*Stated problem*
Rewrite the stretch of records from the line containing "Click Supprimer le dossier button" through the end of the records, replacing "accomplish" with "achieve" and leaving everything else unchanged.

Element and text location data
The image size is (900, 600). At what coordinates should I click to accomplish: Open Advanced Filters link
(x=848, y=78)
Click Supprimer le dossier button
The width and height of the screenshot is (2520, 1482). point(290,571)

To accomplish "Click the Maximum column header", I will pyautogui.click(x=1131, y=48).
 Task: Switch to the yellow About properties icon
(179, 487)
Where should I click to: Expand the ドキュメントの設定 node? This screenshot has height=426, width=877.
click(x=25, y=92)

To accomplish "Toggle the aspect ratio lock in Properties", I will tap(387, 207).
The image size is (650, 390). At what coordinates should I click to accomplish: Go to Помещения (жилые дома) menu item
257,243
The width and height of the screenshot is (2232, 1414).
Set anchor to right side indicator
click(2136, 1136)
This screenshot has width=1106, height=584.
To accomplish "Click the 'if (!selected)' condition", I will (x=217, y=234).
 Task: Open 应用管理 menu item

*Task result*
Click Supprimer le dossier button
The width and height of the screenshot is (2520, 1482). point(290,571)

To achieve "Click the Maximum column header", I will pyautogui.click(x=1131, y=48).
 Task: Switch to the yellow About properties icon
(179, 487)
Where should I click to: Expand the ドキュメントの設定 node? This screenshot has height=426, width=877.
click(x=25, y=92)

To achieve "Toggle the aspect ratio lock in Properties", I will tap(387, 207).
The image size is (650, 390). At what coordinates should I click to achieve: Go to Помещения (жилые дома) menu item
257,243
The width and height of the screenshot is (2232, 1414).
Set anchor to right side indicator
click(2136, 1136)
This screenshot has width=1106, height=584.
To achieve "Click the 'if (!selected)' condition", I will (x=217, y=234).
 Task: Open 应用管理 menu item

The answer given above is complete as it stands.